_Problem statement_
Rewrite the rows below as a numbered list, leaving out any blank lines.

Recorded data
________

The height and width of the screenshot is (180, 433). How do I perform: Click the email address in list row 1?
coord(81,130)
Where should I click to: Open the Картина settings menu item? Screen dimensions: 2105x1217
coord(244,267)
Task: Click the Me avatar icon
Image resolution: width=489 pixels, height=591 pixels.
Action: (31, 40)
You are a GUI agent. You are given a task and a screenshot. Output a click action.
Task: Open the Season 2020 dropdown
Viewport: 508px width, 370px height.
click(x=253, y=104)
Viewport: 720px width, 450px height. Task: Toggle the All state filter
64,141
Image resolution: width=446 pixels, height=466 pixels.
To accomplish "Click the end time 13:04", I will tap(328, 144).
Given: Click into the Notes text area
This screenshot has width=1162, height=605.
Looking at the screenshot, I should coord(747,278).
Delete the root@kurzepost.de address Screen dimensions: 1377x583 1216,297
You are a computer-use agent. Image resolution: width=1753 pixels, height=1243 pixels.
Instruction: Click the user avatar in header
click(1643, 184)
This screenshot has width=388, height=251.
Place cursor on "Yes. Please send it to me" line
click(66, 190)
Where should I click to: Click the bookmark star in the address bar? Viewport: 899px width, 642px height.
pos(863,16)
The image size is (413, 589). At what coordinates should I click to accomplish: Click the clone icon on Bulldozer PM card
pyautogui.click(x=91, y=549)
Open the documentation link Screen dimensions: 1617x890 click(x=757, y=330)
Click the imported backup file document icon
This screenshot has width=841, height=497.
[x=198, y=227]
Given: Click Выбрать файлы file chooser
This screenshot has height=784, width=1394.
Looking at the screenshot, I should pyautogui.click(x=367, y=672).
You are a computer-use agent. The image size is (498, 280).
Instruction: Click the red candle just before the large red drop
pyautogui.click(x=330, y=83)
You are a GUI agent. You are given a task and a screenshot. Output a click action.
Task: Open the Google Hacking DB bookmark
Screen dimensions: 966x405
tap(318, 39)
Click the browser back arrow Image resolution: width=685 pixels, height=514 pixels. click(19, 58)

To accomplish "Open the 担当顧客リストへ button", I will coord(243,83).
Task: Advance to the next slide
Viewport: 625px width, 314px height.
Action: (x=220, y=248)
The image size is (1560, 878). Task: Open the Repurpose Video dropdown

________

_Response_
1. The height and width of the screenshot is (180, 433). How do I perform: Click the email address in list row 1?
2. coord(81,130)
3. Where should I click to: Open the Картина settings menu item? Screen dimensions: 2105x1217
4. coord(244,267)
5. Task: Click the Me avatar icon
6. Image resolution: width=489 pixels, height=591 pixels.
7. Action: (31, 40)
8. You are a GUI agent. You are given a task and a screenshot. Output a click action.
9. Task: Open the Season 2020 dropdown
10. Viewport: 508px width, 370px height.
11. click(x=253, y=104)
12. Viewport: 720px width, 450px height. Task: Toggle the All state filter
13. 64,141
14. Image resolution: width=446 pixels, height=466 pixels.
15. To accomplish "Click the end time 13:04", I will tap(328, 144).
16. Given: Click into the Notes text area
17. This screenshot has width=1162, height=605.
18. Looking at the screenshot, I should coord(747,278).
19. Delete the root@kurzepost.de address Screen dimensions: 1377x583 1216,297
20. You are a computer-use agent. Image resolution: width=1753 pixels, height=1243 pixels.
21. Instruction: Click the user avatar in header
22. click(1643, 184)
23. This screenshot has width=388, height=251.
24. Place cursor on "Yes. Please send it to me" line
25. click(66, 190)
26. Where should I click to: Click the bookmark star in the address bar? Viewport: 899px width, 642px height.
27. pos(863,16)
28. The image size is (413, 589). At what coordinates should I click to accomplish: Click the clone icon on Bulldozer PM card
29. pyautogui.click(x=91, y=549)
30. Open the documentation link Screen dimensions: 1617x890 click(x=757, y=330)
31. Click the imported backup file document icon
32. This screenshot has width=841, height=497.
33. [x=198, y=227]
34. Given: Click Выбрать файлы file chooser
35. This screenshot has height=784, width=1394.
36. Looking at the screenshot, I should pyautogui.click(x=367, y=672).
37. You are a computer-use agent. The image size is (498, 280).
38. Instruction: Click the red candle just before the large red drop
39. pyautogui.click(x=330, y=83)
40. You are a GUI agent. You are given a task and a screenshot. Output a click action.
41. Task: Open the Google Hacking DB bookmark
42. Screen dimensions: 966x405
43. tap(318, 39)
44. Click the browser back arrow Image resolution: width=685 pixels, height=514 pixels. click(19, 58)
45. To accomplish "Open the 担当顧客リストへ button", I will coord(243,83).
46. Task: Advance to the next slide
47. Viewport: 625px width, 314px height.
48. Action: (x=220, y=248)
49. The image size is (1560, 878). Task: Open the Repurpose Video dropdown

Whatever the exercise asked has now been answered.